== Document segment

Waste not, want not: How some processors mitigate food waste

The food and beverage industry is curbing food waste along the manufacturing process.

More than 1.3 billion tons of edible food is wasted around the world every year.
More than 1.3 billion tons of edible food is wasted around the world every year.

Food waste is an epic problem around the globe. As more and more food ends up in landfills, the demand for food continues to increase to accommodate a growing worldwide population. The scale and complexity of wasted food won’t be solved overnight. But the food and beverage industry is doing its part to stem the tide of food waste at points along the manufacturing process.

The numbers are staggering. According to the Food and Agriculture Organization of the United Nations, about one-third of the food produced in the world for human consumption is wasted every year — that’s 1.3 billon tons. The National Resources Defense Council (NRDC) found that America throws out about 40 percent of its food, while 42 million Americans face food insecurity. Less than one-third of the food Americans toss would be enough to feed the hungry. With the global population expected to grow to 9 billion by 2050, food waste will only exacerbate. In addition, food waste not only squanders the resources that went into producing the food and increases carbon footprint in vain, but also contributes to climate change as food rots in landfills and releases methane, a greenhouse gas that is 23 times more potent than carbon dioxide in trapping heat in the atmosphere.

According to the NRDC report Wasted: How America is Losing up to 40 Percent of its Food from Farm to Fork to Landfill, about 2 billion lb of food waste is generated annually during the manufacturing process. But many food and beverage companies are adopting resourceful strategies that reduce waste.

====

Given task 1
Answer these questions about the article on food waste:
(a) How many Americans face food insecurity, according to the NRDC?
(b) How many times more potent than carbon dioxide is methane at trapping heat in the atmosphere?
(c) About how much food waste is generated each year during the manufacturing process, according to the NRDC report?

== Record excerpts

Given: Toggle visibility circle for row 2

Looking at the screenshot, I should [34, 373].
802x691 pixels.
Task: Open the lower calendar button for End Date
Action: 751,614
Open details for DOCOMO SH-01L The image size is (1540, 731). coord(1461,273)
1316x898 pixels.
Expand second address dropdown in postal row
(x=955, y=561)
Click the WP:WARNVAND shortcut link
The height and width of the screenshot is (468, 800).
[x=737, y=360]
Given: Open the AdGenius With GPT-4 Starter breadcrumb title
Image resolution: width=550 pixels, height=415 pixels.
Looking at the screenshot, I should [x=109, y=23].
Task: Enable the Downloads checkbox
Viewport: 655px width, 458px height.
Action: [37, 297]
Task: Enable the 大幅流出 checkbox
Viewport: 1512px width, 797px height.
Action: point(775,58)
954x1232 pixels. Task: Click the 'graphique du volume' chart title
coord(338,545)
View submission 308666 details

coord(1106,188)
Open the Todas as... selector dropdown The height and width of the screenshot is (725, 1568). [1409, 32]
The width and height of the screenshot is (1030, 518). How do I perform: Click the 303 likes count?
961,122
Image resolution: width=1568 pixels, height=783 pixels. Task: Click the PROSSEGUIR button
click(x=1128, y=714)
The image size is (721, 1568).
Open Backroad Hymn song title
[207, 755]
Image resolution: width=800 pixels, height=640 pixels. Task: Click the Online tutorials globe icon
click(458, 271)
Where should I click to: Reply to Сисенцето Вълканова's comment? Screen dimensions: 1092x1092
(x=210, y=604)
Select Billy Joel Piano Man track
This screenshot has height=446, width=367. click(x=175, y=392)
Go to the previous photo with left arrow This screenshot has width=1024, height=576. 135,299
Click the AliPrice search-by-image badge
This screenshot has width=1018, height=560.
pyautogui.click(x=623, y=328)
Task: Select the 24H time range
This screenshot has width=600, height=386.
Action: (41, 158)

====

Given task 2
Please rewrite the records from their first line through the line containing "[x=737, y=360]", inclusive, swapping "dropdown" for "menu" and keeping everything else the same.

Response 1
(a) 42 million
(b) 23 times
(c) About 2 billion lb

Response 2
Given: Toggle visibility circle for row 2

Looking at the screenshot, I should [34, 373].
802x691 pixels.
Task: Open the lower calendar button for End Date
Action: 751,614
Open details for DOCOMO SH-01L The image size is (1540, 731). coord(1461,273)
1316x898 pixels.
Expand second address menu in postal row
(x=955, y=561)
Click the WP:WARNVAND shortcut link
The height and width of the screenshot is (468, 800).
[x=737, y=360]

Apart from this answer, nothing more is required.